[Goal]:
Which lines in the data below contain the word "computer"? Identify each one and copy it out in full.

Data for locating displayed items
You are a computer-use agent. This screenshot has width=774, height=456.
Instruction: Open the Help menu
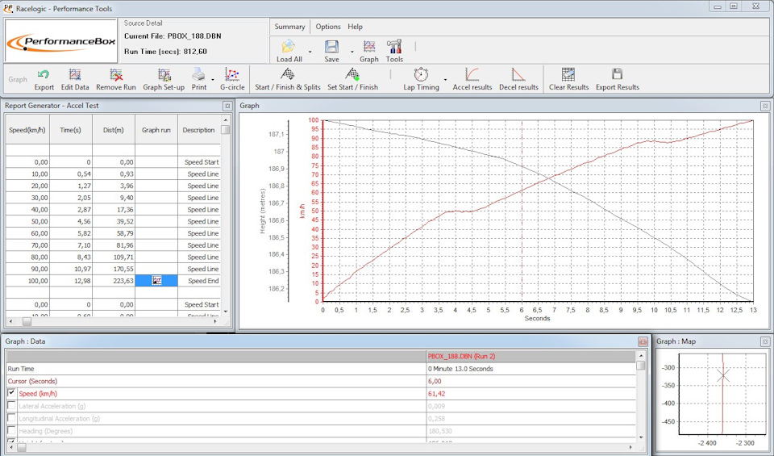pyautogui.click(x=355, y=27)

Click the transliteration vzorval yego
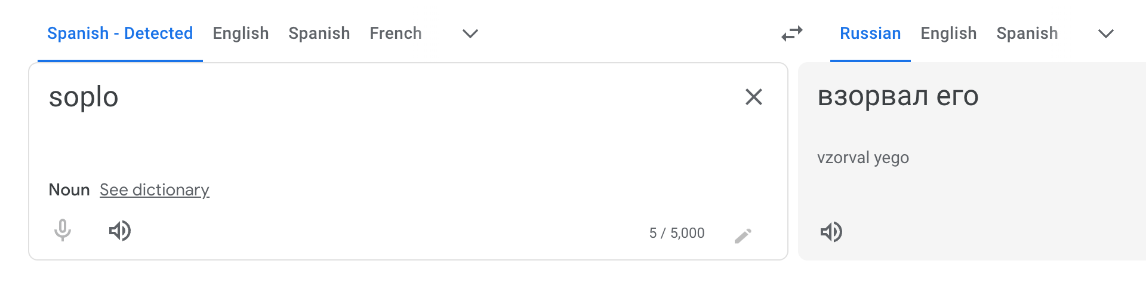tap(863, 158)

[Response]:
You are a computer-use agent. This screenshot has width=774, height=456.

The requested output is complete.